We cast across the water to Aqaba- it takes a brief hour, sitting among the many pilgrims on their way to Mecca (the border with Saudi Arabia is close) and talking with new friends, a French-Algerian and a British-Moroccan girl who are Muslim and forward-minded.
In Aqaba, we hug farewell and climb into a minibus for Amman: the Dutch bloke, Billy and me.
The minibus is not on its first legs. A hard stink of petrol fills it, and the engine makes worried noises. We chug at quarter-speed up a long hill North, and after half an hour turn round and bomb back down to the port, baffled.

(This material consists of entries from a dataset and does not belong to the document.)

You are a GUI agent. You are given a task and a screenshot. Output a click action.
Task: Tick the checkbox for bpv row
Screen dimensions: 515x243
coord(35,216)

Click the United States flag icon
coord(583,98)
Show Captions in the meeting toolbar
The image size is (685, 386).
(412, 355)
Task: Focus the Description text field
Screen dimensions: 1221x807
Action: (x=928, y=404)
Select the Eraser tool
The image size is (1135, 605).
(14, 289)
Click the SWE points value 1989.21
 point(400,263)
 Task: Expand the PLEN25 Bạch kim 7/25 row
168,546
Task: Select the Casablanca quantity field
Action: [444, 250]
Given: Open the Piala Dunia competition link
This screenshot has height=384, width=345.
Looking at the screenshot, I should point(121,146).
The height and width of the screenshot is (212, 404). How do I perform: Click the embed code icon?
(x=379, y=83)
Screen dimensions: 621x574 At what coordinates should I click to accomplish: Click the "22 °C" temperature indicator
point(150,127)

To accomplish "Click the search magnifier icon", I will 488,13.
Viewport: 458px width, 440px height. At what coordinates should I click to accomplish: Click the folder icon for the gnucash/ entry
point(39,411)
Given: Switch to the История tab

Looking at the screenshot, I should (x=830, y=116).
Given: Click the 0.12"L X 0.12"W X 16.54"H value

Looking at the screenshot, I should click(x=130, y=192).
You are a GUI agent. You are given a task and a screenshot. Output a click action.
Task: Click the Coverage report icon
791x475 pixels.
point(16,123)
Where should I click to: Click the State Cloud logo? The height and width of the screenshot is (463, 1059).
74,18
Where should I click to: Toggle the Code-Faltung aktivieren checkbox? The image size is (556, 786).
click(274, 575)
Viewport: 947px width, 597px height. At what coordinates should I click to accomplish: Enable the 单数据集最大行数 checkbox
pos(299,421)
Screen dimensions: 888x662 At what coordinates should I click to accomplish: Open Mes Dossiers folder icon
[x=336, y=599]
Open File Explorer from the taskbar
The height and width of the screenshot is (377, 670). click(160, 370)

Our Arabic is shite, and Police is the only English word he knows. He uses it often. Stopping unexpectedly in Aqaba town centre, he offers Police as an explanation, and comes back with a bag of sandwiches and bananas. Pulling up at a checkpoint, he says Police and hands them the bananas. A man gets in. Later, braking into a lay-by, a police car screeches up behind us. “Police”, says our friend and gives them the sandwiches. We give up trying to understand.
Billy’s fast asleep on some seating in the back which shifts and hops with the bounce of the bus. Christian and I sing Cypress Hill songs and then attempt sleep, a tangle of legs trying to share the same bench. It doesn’t work.
I move to the back of the van and bed down on the ridged metal floor, Billy’s bench hopping close to my head and the petrol stench stronger than ever. I enter a strange space you couldn’t call sleep, but couldn’t call conscious either: moving towards Amman in a bouncing, crinkle-cut pod made to punish the traveller.
Overland travel is lush.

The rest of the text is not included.